## Activity
In the records below, find the line with "This screenshot has width=1704, height=863.", then retype it and every following line exactly, stopping after the line with "Screen dimensions: 1644x1606". Leave the pictures out.

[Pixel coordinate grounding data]
+++++
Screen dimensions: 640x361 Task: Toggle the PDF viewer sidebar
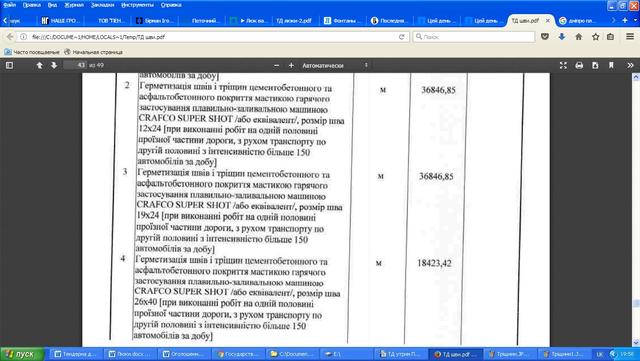coord(9,65)
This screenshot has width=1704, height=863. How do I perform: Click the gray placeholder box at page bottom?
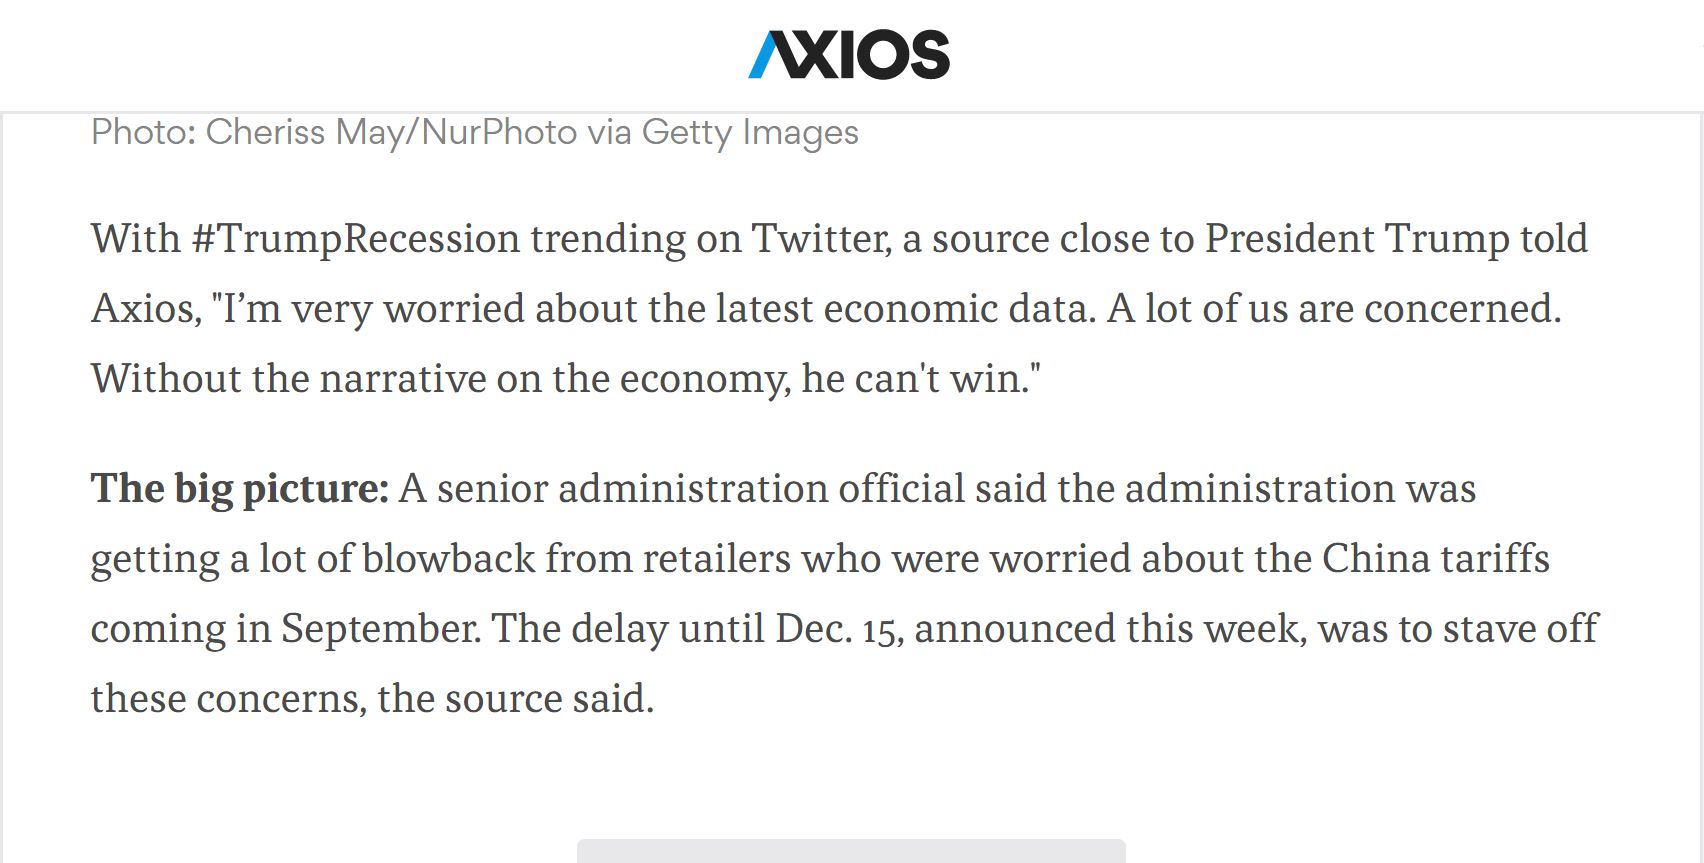[x=851, y=851]
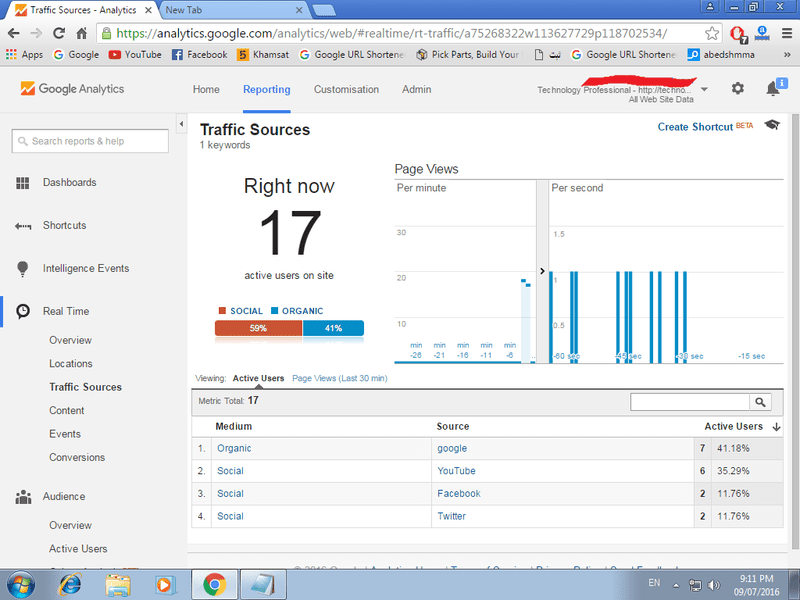
Task: Click the notifications bell icon
Action: (773, 89)
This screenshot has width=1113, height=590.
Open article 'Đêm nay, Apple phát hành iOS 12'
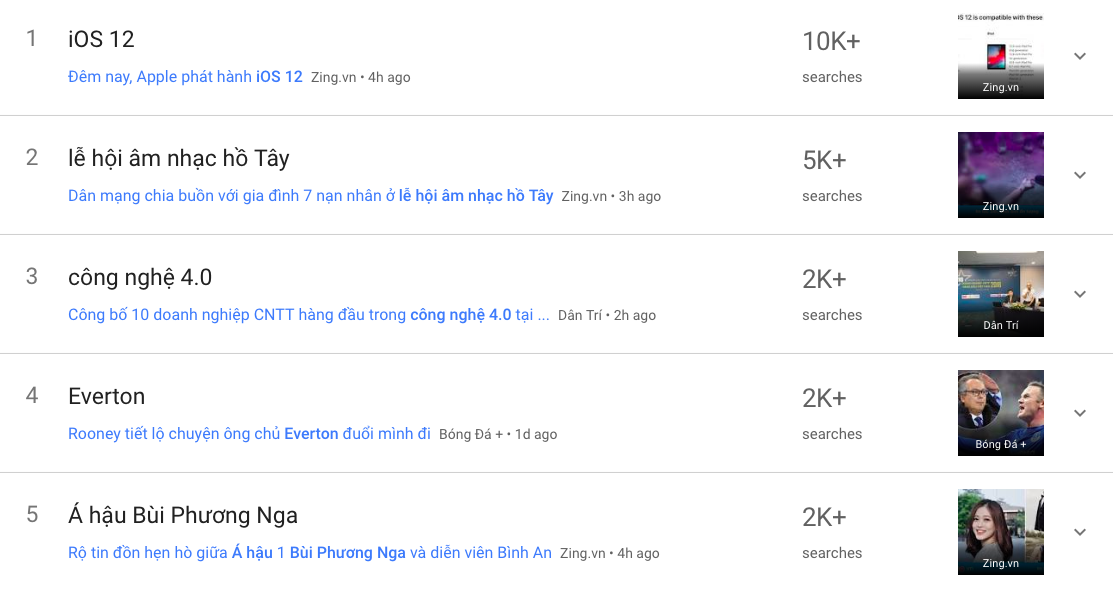[185, 77]
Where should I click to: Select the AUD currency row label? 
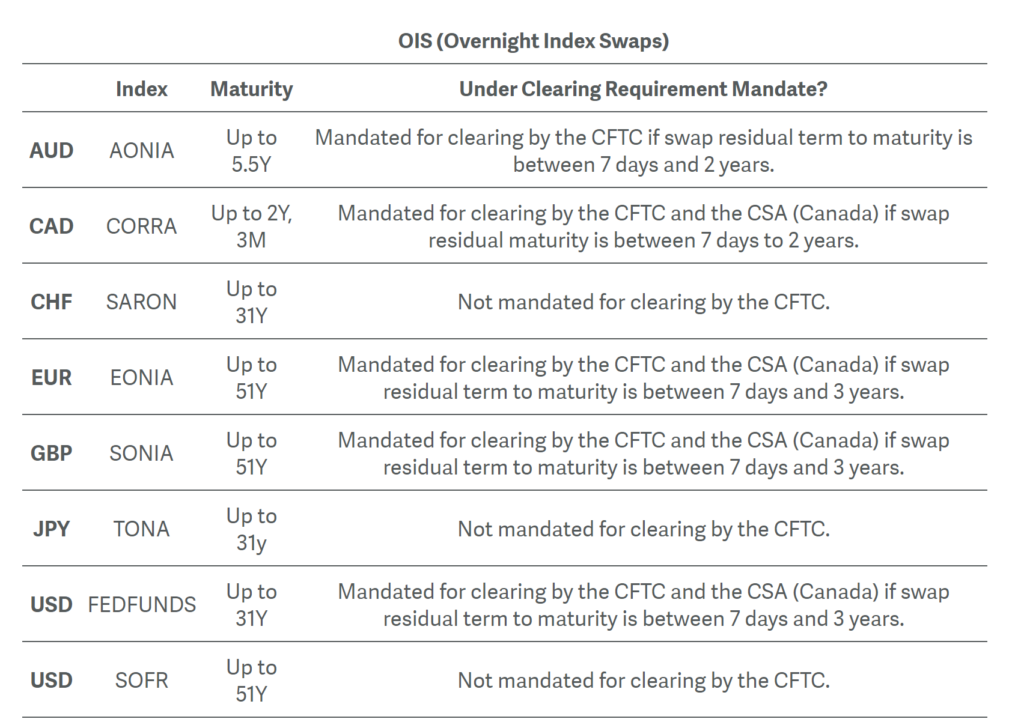coord(52,150)
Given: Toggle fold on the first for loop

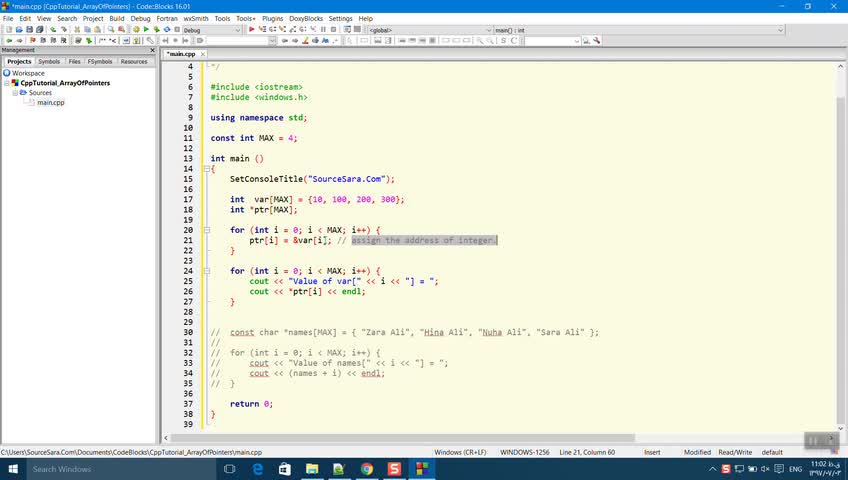Looking at the screenshot, I should click(206, 230).
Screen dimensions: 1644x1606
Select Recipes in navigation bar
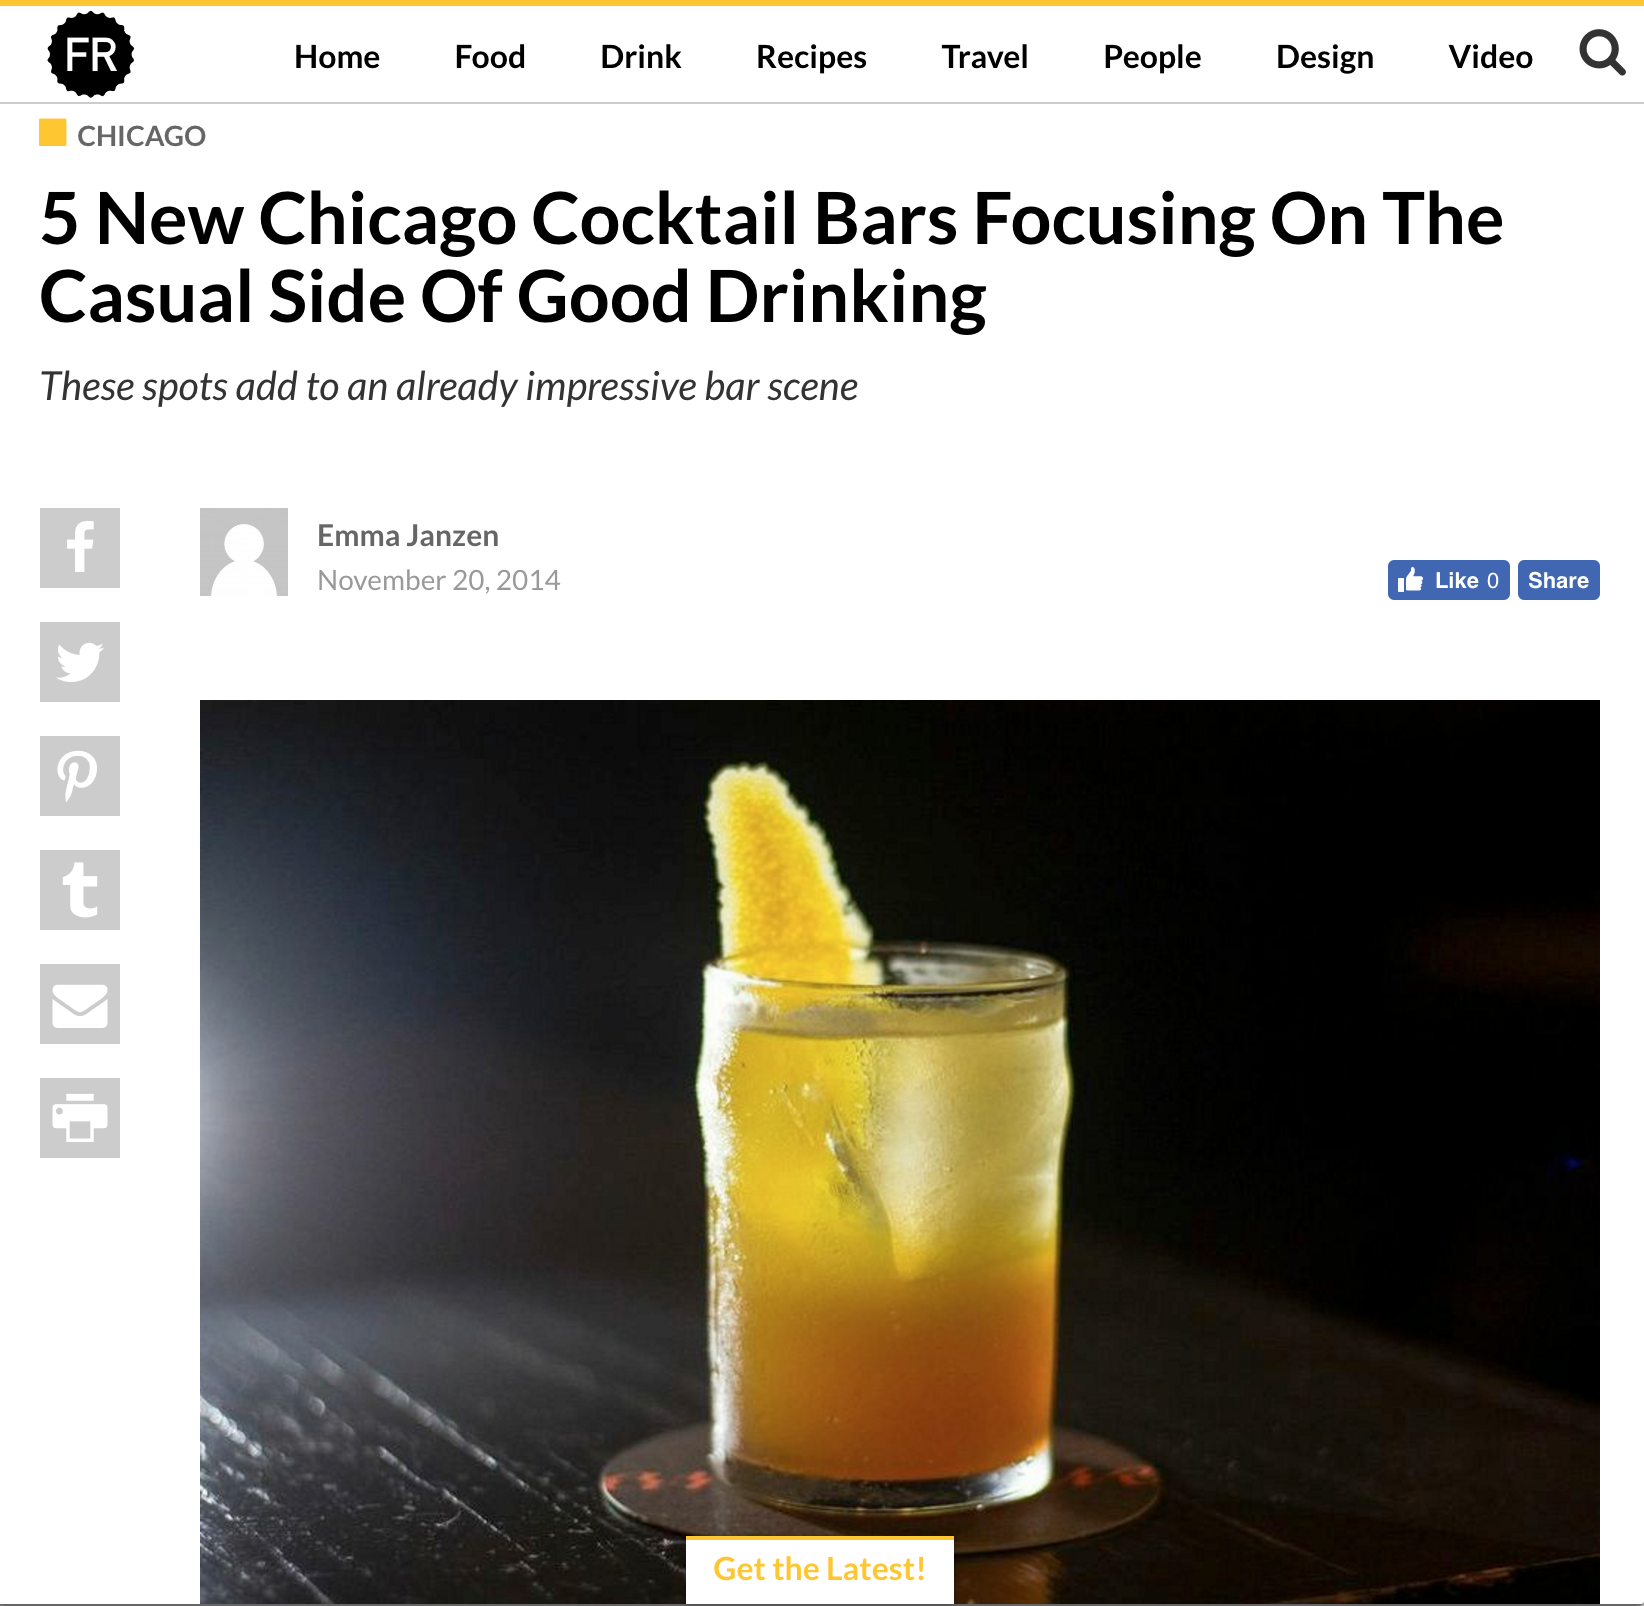pyautogui.click(x=811, y=57)
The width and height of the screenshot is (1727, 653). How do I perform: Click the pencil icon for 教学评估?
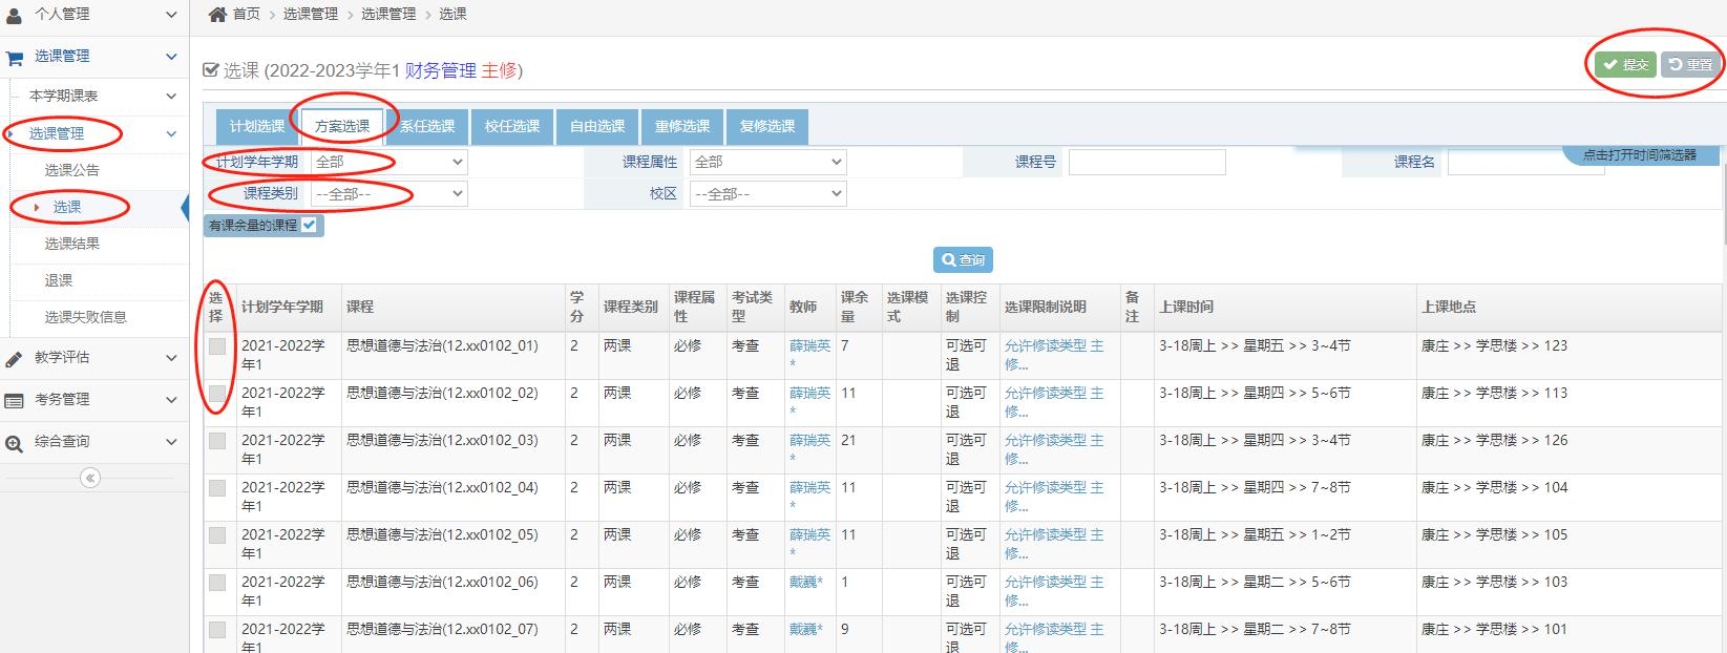[14, 359]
+++++
## Output below
This screenshot has width=1704, height=863. How do I perform: Click the gray placeholder box at page bottom?
[x=851, y=851]
Task: Click the notifications bell icon
Action: (773, 89)
This screenshot has width=1113, height=590.
Open article 'Đêm nay, Apple phát hành iOS 12'
[185, 77]
Where should I click to: Select the AUD currency row label? 
coord(52,150)
Given: Toggle fold on the first for loop

Looking at the screenshot, I should click(206, 230).
Screen dimensions: 1644x1606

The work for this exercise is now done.